§ WORK TO BE COMPLETED
Find the line with "estorewale.com (96, 2182)" in the records below. Copy it and every line after it, up to and including the line with "Video Games & Consoles (406, 618)".

** DATA RECORDS follows **

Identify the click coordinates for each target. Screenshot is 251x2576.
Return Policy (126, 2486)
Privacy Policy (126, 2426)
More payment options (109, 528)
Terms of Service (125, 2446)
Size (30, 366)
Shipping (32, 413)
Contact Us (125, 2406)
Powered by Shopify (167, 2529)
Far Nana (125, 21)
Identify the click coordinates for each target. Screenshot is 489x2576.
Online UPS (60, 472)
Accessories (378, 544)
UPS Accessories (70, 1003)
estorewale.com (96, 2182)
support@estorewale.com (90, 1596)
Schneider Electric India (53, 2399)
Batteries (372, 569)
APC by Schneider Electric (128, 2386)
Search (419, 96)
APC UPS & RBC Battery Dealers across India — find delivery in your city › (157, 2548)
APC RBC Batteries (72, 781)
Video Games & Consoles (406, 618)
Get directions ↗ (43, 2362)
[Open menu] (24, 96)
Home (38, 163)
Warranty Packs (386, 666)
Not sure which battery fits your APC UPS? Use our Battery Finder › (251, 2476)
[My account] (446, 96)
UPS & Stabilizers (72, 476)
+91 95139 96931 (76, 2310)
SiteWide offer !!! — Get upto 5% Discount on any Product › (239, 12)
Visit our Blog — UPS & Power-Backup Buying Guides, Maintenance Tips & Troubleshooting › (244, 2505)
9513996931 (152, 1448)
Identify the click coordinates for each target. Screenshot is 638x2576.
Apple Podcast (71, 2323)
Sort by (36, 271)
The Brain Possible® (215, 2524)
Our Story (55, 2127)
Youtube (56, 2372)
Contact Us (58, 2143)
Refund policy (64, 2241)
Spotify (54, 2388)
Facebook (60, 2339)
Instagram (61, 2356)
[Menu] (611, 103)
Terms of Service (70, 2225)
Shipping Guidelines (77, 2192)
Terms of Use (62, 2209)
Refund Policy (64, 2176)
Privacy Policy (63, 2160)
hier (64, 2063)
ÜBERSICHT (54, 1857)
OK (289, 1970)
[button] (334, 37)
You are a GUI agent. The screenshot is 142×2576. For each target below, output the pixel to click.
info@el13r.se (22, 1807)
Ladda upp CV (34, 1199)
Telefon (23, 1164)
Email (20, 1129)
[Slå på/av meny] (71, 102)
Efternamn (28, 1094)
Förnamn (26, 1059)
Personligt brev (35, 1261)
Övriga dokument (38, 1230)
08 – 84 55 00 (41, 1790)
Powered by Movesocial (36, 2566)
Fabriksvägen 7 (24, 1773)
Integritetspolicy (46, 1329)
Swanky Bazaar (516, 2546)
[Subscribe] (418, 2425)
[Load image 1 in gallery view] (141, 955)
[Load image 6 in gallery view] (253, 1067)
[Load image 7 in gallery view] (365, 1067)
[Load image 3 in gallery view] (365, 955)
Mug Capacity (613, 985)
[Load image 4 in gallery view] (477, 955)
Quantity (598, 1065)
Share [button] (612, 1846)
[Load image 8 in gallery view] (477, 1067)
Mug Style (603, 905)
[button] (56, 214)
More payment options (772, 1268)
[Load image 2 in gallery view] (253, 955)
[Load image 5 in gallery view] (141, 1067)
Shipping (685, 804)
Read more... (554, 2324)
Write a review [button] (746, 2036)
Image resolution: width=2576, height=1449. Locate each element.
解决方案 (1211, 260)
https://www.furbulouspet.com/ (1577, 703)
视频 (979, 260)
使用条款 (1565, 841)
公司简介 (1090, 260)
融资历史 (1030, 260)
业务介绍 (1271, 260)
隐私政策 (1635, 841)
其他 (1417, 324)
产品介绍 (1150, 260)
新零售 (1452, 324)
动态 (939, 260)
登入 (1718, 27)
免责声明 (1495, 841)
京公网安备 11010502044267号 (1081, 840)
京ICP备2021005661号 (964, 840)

** End of DATA RECORDS **

§ WRITTEN SOLUTION
estorewale.com (96, 2182)
support@estorewale.com (90, 1596)
Schneider Electric India (53, 2399)
Batteries (372, 569)
APC by Schneider Electric (128, 2386)
Search (419, 96)
APC UPS & RBC Battery Dealers across India — find delivery in your city › (157, 2548)
APC RBC Batteries (72, 781)
Video Games & Consoles (406, 618)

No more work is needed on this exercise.